Nicholas Gurieff, the elected postgraduate on the UNSW Council, is one of the 15 members of UNSW’s strategy. Passionate about the environment, he started the Fossil Free movement at UNSW in 2013. Although no longer a member of the group, he still works to bring positive change to the university.
Nicholas believes that things are going in a good direction and that things are a bit different now, under the new Vice-Chancellor. He thinks that people take the environmental issues more seriously now, “probably because they have to”.
The solar deal is the big win of UNSW Sustainability, and he supports that they are also working on making the university investments more responsible – the environmental issue being now one of their priorities, with becoming 100% carbon-free being on the university agenda.
“It’s just a matter of time, and methodology”. He would like that it goes faster, but it is not always practical, because “some people are more resistant to change than others, some people are more open-minded than others, so there is a challenge to convince.”

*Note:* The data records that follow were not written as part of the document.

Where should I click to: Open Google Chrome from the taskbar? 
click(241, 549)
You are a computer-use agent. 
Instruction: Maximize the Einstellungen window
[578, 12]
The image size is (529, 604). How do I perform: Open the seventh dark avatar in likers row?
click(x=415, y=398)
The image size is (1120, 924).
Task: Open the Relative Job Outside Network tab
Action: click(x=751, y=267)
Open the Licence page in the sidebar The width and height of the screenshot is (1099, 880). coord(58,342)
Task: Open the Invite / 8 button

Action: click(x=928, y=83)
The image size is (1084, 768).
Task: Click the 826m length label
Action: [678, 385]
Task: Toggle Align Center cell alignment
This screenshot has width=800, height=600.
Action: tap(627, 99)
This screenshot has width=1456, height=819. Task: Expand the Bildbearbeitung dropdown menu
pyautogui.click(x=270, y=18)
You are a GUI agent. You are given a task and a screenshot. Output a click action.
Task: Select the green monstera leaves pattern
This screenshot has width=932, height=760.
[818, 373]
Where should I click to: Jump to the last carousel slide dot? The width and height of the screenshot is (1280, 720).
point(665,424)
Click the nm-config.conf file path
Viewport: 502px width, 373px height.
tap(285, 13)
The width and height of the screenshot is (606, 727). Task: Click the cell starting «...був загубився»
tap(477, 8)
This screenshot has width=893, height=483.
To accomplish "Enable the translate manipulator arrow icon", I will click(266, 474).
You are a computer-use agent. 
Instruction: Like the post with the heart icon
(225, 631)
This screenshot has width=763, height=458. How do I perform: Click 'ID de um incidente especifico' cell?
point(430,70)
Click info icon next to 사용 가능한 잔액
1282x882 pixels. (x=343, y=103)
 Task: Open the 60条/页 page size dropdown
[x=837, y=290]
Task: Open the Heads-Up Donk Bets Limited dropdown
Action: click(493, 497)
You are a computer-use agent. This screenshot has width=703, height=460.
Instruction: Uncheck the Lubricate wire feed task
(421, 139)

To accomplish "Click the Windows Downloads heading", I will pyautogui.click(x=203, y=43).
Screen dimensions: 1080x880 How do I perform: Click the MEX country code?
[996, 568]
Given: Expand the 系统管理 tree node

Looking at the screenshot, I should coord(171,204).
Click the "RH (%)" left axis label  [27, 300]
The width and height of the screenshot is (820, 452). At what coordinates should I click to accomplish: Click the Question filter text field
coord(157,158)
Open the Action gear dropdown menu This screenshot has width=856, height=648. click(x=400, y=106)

For Nicholas, it’s also about people; changing the minds of few can make a lot of difference in the world. “If we can change the minds of people like that, it can have a big impact. That’s the way I think”.
According to the Intergovernmental Panel on Climate Change (IPCC), we have only 12 years to undertake unprecedented changes if we want to have a chance to tackle the climate catastrophe (estimations from October 2018).
Thus, the countdown has started, and if children understand it, like 16-year-old Swedish activist Greta Thunberg starting the school strike movement, what are we waiting for?